Chi è cresciuto tra gli anni ’60, ’70 e ’80 lo ricorda bene: il tritacarne manuale con la manovella, fissato saldamente al tavolo della cucina con quella vite che lo teneva immobile mentre qualcuno girava lentamente la maniglia. Non era solo un utensile da cucina, ma parte di un vero e proprio rituale domestico.
Le nonne e le mamme lo usavano per preparare polpette, ragù o ripieni fatti in casa, trasformando pezzi di carne in macinato fresco con un semplice movimento circolare. Il rumore metallico della manovella che girava e il profumo della cucina erano segnali inequivocabili: stava nascendo qualcosa di buono.

Un oggetto semplice ma ingegnoso

Il funzionamento era sorprendentemente semplice e geniale: la carne veniva inserita dall’alto, spinta da una vite senza fine verso la lama e poi attraverso la piastra forata. Girando la manovella, tutto il meccanismo lavorava senza bisogno di elettricità.
Era un esempio perfetto di ingegneria domestica: robusto, quasi indistruttibile e capace di durare decenni. Non era raro trovare lo stesso tritacarne utilizzato da più generazioni della stessa famiglia.

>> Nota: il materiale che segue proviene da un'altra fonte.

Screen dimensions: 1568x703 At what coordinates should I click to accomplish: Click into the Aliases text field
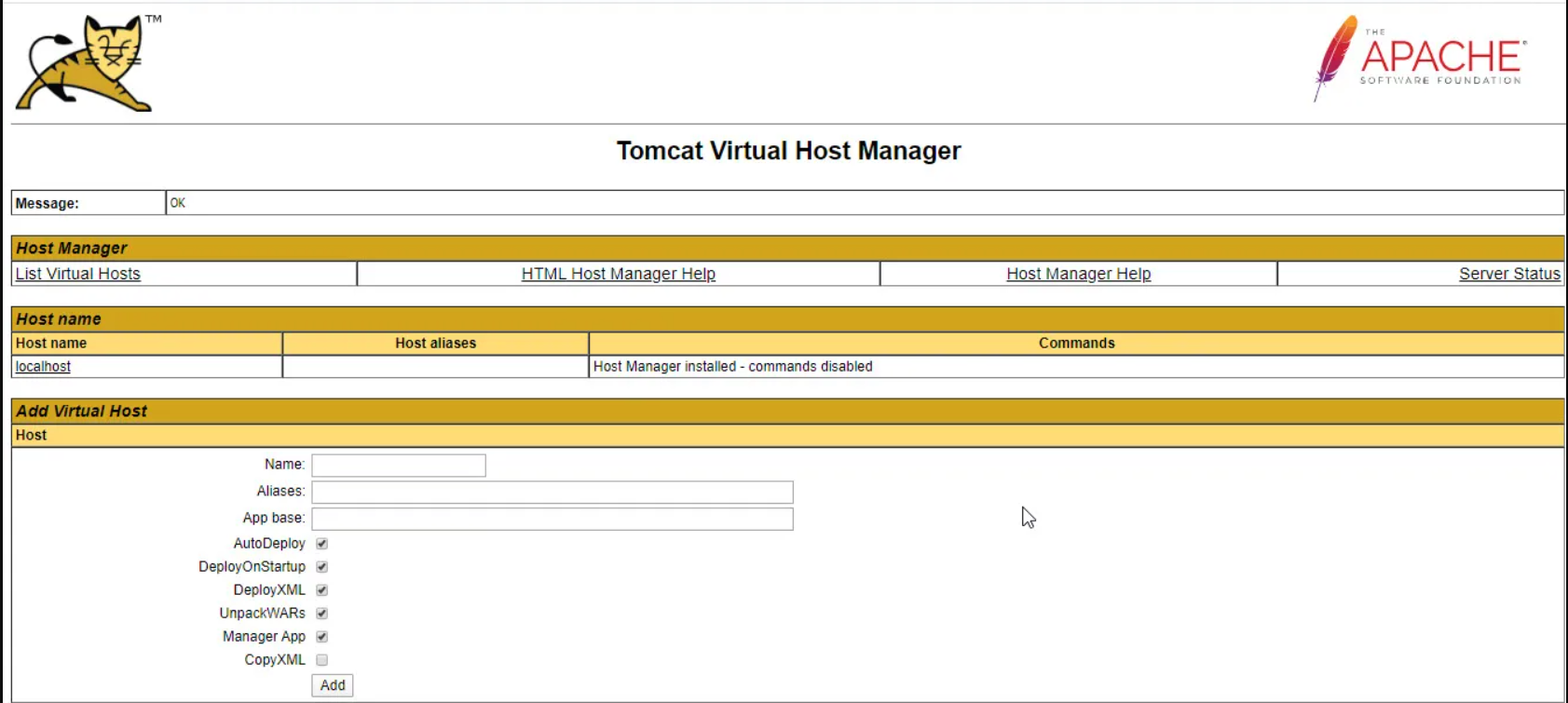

Il simbolo di una cucina più lenta e autentica

Oggi quasi tutti usano tritacarne elettrici o acquistano carne già macinata al supermercato. Ma chi ha vissuto quell’epoca sa che il tritacarne a manovella rappresentava molto di più di un utensile: era la cucina fatta con calma, con ingredienti scelti e lavorati in casa.
Era anche un momento di condivisione: qualcuno teneva fermo l’apparecchio, qualcuno girava la manovella e qualcun altro preparava gli ingredienti. Piccoli gesti che oggi sembrano lontani, ma che raccontano un tempo in cui la cucina era il cuore della casa.

Una curiosità che pochi conoscono

Il tritacarne domestico, così come lo conosciamo oggi, fu brevettato nel XIX secolo dall’inventore tedesco Karl Drais, lo stesso ingegnere noto per aver inventato una delle prime versioni della bicicletta senza pedali.
La sua idea era creare uno strumento capace di triturare carne e altri alimenti in modo semplice e sicuro, evitando i metodi molto più rudimentali usati fino ad allora. Con il tempo il suo progetto si diffuse in tutta Europa, diventando un oggetto indispensabile nelle cucine di milioni di famiglie.